*Work to complete*
Output the items as a two-column CSV with the headers instruction and click, one row per item, each field quoted and with line breaks turned into spaces. Begin at the line that contains "Task: Open the Reuse Slides tool", stop after the line that contains "pyautogui.click(x=431, y=70)", and leave the pictures out.

━━━

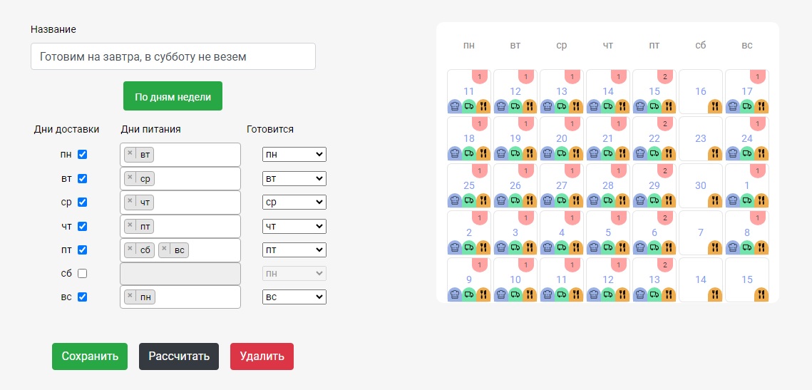
Task: Remove the "вт" tag from Monday's meal days
Action: click(130, 154)
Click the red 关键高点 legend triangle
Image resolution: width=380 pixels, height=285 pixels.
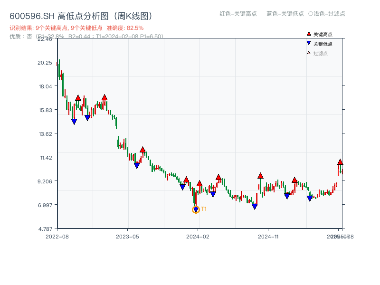(x=309, y=34)
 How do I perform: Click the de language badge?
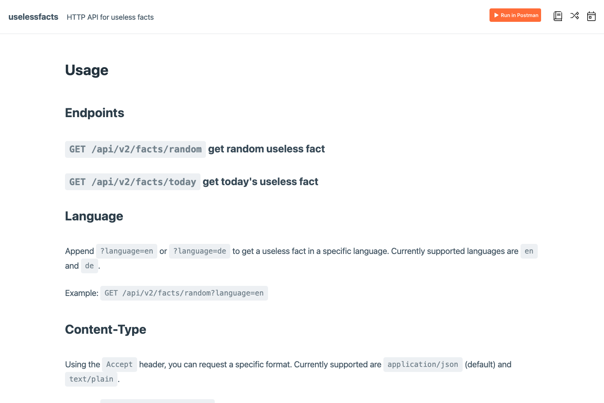tap(89, 266)
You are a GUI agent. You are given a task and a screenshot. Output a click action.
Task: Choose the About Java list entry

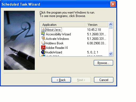coord(53,30)
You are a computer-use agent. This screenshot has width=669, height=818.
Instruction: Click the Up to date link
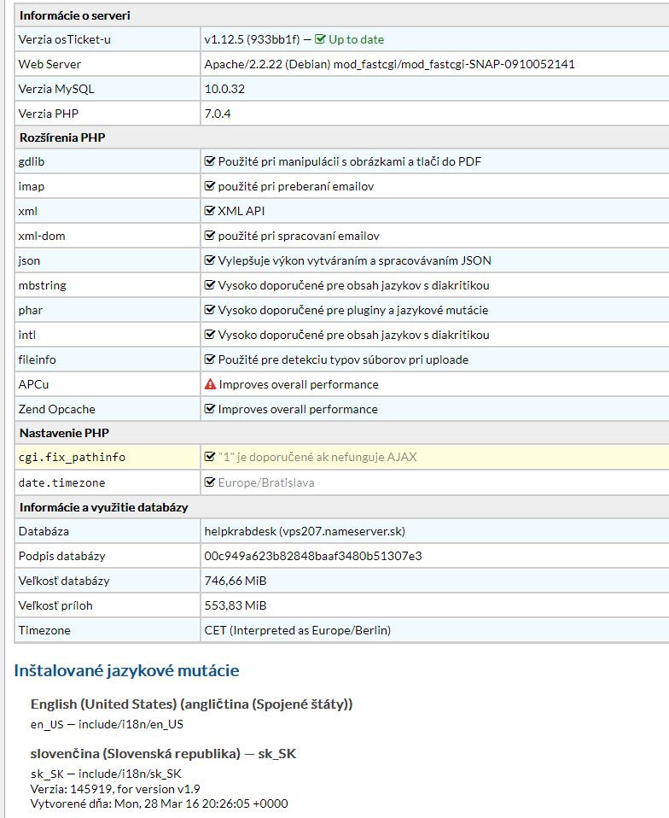click(356, 39)
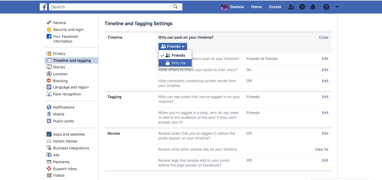Screen dimensions: 382x180
Task: Edit the share posts to story setting
Action: 325,70
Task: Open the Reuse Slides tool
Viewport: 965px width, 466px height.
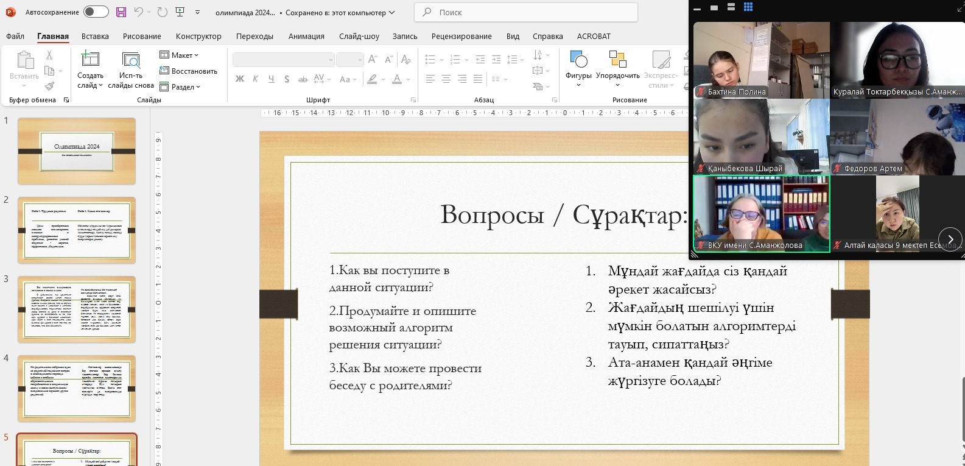Action: tap(131, 70)
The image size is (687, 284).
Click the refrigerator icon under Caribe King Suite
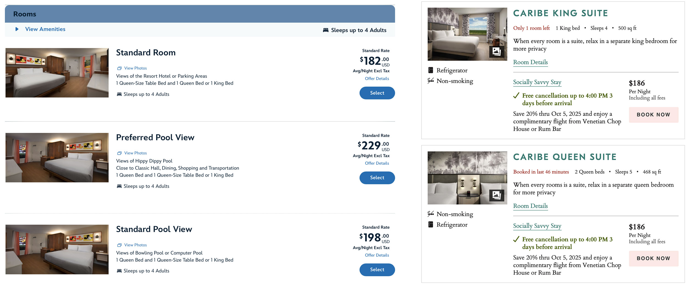pyautogui.click(x=431, y=70)
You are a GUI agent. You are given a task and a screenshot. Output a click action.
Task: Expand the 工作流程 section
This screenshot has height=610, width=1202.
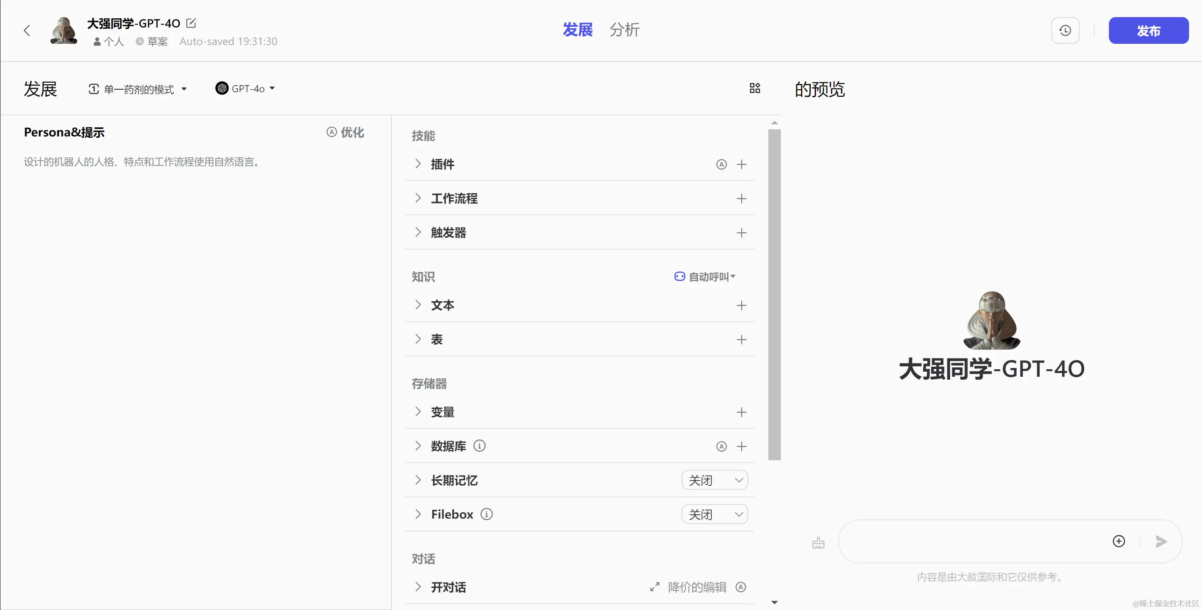coord(418,198)
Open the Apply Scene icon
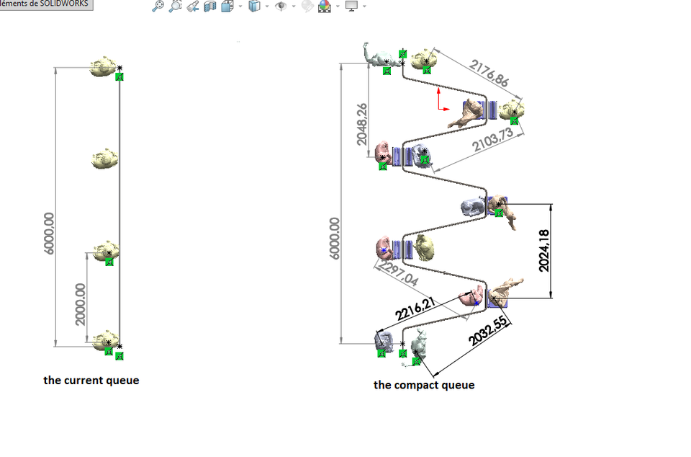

━━━

*Answer to the task*
instruction,click
"Task: Open the Reuse Slides tool Viewport: 965px width, 466px height.","Action: tap(131, 70)"
"The image size is (687, 284). Click the refrigerator icon under Caribe King Suite","pyautogui.click(x=431, y=70)"